#### TASK DETAILS:
Nothing in the records that follow should differ once you have copied them out.

[Recorded data]
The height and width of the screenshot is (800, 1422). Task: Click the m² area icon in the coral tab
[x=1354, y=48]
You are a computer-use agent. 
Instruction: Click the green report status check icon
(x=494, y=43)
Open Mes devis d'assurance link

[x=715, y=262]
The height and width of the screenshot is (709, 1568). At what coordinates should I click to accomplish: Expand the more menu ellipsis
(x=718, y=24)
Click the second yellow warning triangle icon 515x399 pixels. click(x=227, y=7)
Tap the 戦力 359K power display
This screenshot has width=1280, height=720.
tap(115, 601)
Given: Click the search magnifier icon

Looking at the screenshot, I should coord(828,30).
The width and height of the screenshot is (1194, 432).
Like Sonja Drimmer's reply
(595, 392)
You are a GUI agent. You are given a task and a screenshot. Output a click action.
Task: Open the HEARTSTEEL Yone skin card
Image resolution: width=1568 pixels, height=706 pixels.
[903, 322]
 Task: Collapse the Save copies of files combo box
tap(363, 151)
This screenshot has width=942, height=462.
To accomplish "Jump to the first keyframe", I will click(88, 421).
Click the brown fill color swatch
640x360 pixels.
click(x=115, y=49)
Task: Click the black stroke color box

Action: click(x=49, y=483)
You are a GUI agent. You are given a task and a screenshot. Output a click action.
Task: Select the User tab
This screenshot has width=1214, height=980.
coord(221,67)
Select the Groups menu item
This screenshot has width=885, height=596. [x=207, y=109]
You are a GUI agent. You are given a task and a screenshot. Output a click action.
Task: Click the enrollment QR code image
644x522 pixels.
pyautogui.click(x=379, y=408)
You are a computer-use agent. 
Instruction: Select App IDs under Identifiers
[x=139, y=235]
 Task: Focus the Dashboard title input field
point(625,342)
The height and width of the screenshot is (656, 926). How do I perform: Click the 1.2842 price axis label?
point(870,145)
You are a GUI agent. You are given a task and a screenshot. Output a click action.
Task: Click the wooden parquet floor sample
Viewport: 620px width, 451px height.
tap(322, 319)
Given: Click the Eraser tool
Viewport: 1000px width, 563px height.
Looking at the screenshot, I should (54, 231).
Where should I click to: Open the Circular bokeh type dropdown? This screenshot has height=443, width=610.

#### WORKED SOLUTION:
The height and width of the screenshot is (800, 1422). Task: Click the m² area icon in the coral tab
[x=1354, y=48]
You are a computer-use agent. 
Instruction: Click the green report status check icon
(x=494, y=43)
Open Mes devis d'assurance link

[x=715, y=262]
The height and width of the screenshot is (709, 1568). At what coordinates should I click to accomplish: Expand the more menu ellipsis
(x=718, y=24)
Click the second yellow warning triangle icon 515x399 pixels. click(x=227, y=7)
Tap the 戦力 359K power display
This screenshot has width=1280, height=720.
tap(115, 601)
Given: Click the search magnifier icon

Looking at the screenshot, I should coord(828,30).
The width and height of the screenshot is (1194, 432).
Like Sonja Drimmer's reply
(595, 392)
You are a GUI agent. You are given a task and a screenshot. Output a click action.
Task: Open the HEARTSTEEL Yone skin card
Image resolution: width=1568 pixels, height=706 pixels.
[903, 322]
 Task: Collapse the Save copies of files combo box
tap(363, 151)
This screenshot has width=942, height=462.
To accomplish "Jump to the first keyframe", I will click(88, 421).
Click the brown fill color swatch
640x360 pixels.
click(x=115, y=49)
Task: Click the black stroke color box

Action: click(x=49, y=483)
You are a GUI agent. You are given a task and a screenshot. Output a click action.
Task: Select the User tab
This screenshot has width=1214, height=980.
coord(221,67)
Select the Groups menu item
This screenshot has width=885, height=596. [x=207, y=109]
You are a GUI agent. You are given a task and a screenshot. Output a click action.
Task: Click the enrollment QR code image
644x522 pixels.
pyautogui.click(x=379, y=408)
You are a computer-use agent. 
Instruction: Select App IDs under Identifiers
[x=139, y=235]
 Task: Focus the Dashboard title input field
point(625,342)
The height and width of the screenshot is (656, 926). How do I perform: Click the 1.2842 price axis label?
point(870,145)
You are a GUI agent. You are given a task and a screenshot. Output a click action.
Task: Click the wooden parquet floor sample
Viewport: 620px width, 451px height.
tap(322, 319)
Given: Click the Eraser tool
Viewport: 1000px width, 563px height.
Looking at the screenshot, I should (54, 231).
Where should I click to: Open the Circular bokeh type dropdown? This screenshot has height=443, width=610.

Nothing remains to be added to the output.